Our study has several limitations. First, patients and controls were of comparable age, but there was a female predominance in the patient group. Still, the described differences in fibrinolysis parameters remained statistically significant after adjustment for sex. Second, the fibrinolytic activity follows a circadian variation, with peak levels of PAI-1 and tPA antigen and the lowest tPA activity in the morning [19]. We considered that and restricted the blood sampling time to 8.00–10.00 for both patients and controls. Further limitations include pre-analytical factors in the determination of parameters of fibrinolysis. TPA activity has been reported as unstable, especially in the presence of high PAI-1 levels [20]. Thus, it has been recommended to determine fibrinolytic variables, especially tPA, in samples of acidified citrated plasma (Stabilyte™) [2124], which inhibits tPA-PAI-1 complex formation and tPA inactivation [20, 25]. However, tPA-PAI-1 complex levels in citrated plasma have been reported to be only marginally increased [23]. Strengths of our study are the large number of well-characterized patients with BUC, and the systematic investigation of multiple parameters known to regulate fibrinolysis.

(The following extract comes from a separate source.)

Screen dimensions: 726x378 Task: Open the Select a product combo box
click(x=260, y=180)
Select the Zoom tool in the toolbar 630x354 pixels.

In summary, we have measured a comprehensive panel of parameters to assess fibrinolysis in a large cohort of patients with a mild-to-moderate bleeding tendency of unknown cause. We found alterations in fibrinolysis parameters, indicating increased fibrinolytic activity, but also increased protection against fibrinolysis in patients with BUC in comparison to healthy controls. This observation is novel and might depict the resting state of patients at risk for fibrinolytic bleeding after hemostaseological challenges. The hypothesis of increased fibrinolysis in patients with BUC is supported by the clinical efficacy of anti-fibrinolytic agents, such as tranexamic acid, in patients with mild bleeding symptoms [2628]. We could not confirm prior reports of PAI-1 deficiency [18] as a risk factor for BUC in our cohort. Our data warrant further studies to investigate and characterize the pathophysiological processes underlying fibrinolysis in patients with BUC.